PROBLEM DESCRIPTION: Every record must be copied exactly. Leave nothing out.

GIVEN ENTRIES:
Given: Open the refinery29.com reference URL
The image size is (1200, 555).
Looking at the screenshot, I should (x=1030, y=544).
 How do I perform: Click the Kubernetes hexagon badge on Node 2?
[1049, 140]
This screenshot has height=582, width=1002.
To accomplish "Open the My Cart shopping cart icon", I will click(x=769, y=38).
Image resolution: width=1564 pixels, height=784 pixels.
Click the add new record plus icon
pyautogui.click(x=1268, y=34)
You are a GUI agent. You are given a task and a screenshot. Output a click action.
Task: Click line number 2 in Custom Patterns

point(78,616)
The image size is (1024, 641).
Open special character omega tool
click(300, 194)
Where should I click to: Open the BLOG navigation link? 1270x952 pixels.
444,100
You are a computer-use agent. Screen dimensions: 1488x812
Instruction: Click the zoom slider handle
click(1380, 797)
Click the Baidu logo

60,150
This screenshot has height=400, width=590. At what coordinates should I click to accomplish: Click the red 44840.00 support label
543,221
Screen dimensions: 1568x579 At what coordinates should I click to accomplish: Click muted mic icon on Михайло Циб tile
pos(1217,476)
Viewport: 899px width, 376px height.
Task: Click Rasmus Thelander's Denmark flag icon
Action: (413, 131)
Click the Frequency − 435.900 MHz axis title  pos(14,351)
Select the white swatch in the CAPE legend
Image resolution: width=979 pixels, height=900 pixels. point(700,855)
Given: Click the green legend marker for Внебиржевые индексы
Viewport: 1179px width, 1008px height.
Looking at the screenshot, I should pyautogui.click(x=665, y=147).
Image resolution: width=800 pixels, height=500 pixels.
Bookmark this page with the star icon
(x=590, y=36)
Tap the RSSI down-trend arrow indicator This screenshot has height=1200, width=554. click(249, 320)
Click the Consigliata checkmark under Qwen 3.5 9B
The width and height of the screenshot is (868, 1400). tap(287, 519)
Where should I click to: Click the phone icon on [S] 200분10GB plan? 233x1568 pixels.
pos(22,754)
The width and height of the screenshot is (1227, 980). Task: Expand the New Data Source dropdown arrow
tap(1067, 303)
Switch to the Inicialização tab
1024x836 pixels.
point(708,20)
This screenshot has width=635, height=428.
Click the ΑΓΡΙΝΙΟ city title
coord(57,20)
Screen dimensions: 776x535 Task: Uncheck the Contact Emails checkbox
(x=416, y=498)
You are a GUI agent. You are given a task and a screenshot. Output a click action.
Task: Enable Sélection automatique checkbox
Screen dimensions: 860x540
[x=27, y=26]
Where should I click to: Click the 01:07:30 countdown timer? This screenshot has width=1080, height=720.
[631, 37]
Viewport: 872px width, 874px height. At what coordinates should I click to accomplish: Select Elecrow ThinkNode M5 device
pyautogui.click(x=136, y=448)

RESPONSE AREA:
Given: Open the refinery29.com reference URL
The image size is (1200, 555).
Looking at the screenshot, I should (x=1030, y=544).
 How do I perform: Click the Kubernetes hexagon badge on Node 2?
[1049, 140]
This screenshot has height=582, width=1002.
To accomplish "Open the My Cart shopping cart icon", I will click(x=769, y=38).
Image resolution: width=1564 pixels, height=784 pixels.
Click the add new record plus icon
pyautogui.click(x=1268, y=34)
You are a GUI agent. You are given a task and a screenshot. Output a click action.
Task: Click line number 2 in Custom Patterns

point(78,616)
The image size is (1024, 641).
Open special character omega tool
click(300, 194)
Where should I click to: Open the BLOG navigation link? 1270x952 pixels.
444,100
You are a computer-use agent. Screen dimensions: 1488x812
Instruction: Click the zoom slider handle
click(1380, 797)
Click the Baidu logo

60,150
This screenshot has height=400, width=590. At what coordinates should I click to accomplish: Click the red 44840.00 support label
543,221
Screen dimensions: 1568x579 At what coordinates should I click to accomplish: Click muted mic icon on Михайло Циб tile
pos(1217,476)
Viewport: 899px width, 376px height.
Task: Click Rasmus Thelander's Denmark flag icon
Action: (413, 131)
Click the Frequency − 435.900 MHz axis title  pos(14,351)
Select the white swatch in the CAPE legend
Image resolution: width=979 pixels, height=900 pixels. point(700,855)
Given: Click the green legend marker for Внебиржевые индексы
Viewport: 1179px width, 1008px height.
Looking at the screenshot, I should pyautogui.click(x=665, y=147).
Image resolution: width=800 pixels, height=500 pixels.
Bookmark this page with the star icon
(x=590, y=36)
Tap the RSSI down-trend arrow indicator This screenshot has height=1200, width=554. click(249, 320)
Click the Consigliata checkmark under Qwen 3.5 9B
The width and height of the screenshot is (868, 1400). tap(287, 519)
Where should I click to: Click the phone icon on [S] 200분10GB plan? 233x1568 pixels.
pos(22,754)
The width and height of the screenshot is (1227, 980). Task: Expand the New Data Source dropdown arrow
tap(1067, 303)
Switch to the Inicialização tab
1024x836 pixels.
point(708,20)
This screenshot has width=635, height=428.
Click the ΑΓΡΙΝΙΟ city title
coord(57,20)
Screen dimensions: 776x535 Task: Uncheck the Contact Emails checkbox
(x=416, y=498)
You are a GUI agent. You are given a task and a screenshot. Output a click action.
Task: Enable Sélection automatique checkbox
Screen dimensions: 860x540
[x=27, y=26]
Where should I click to: Click the 01:07:30 countdown timer? This screenshot has width=1080, height=720.
[631, 37]
Viewport: 872px width, 874px height. At what coordinates should I click to accomplish: Select Elecrow ThinkNode M5 device
pyautogui.click(x=136, y=448)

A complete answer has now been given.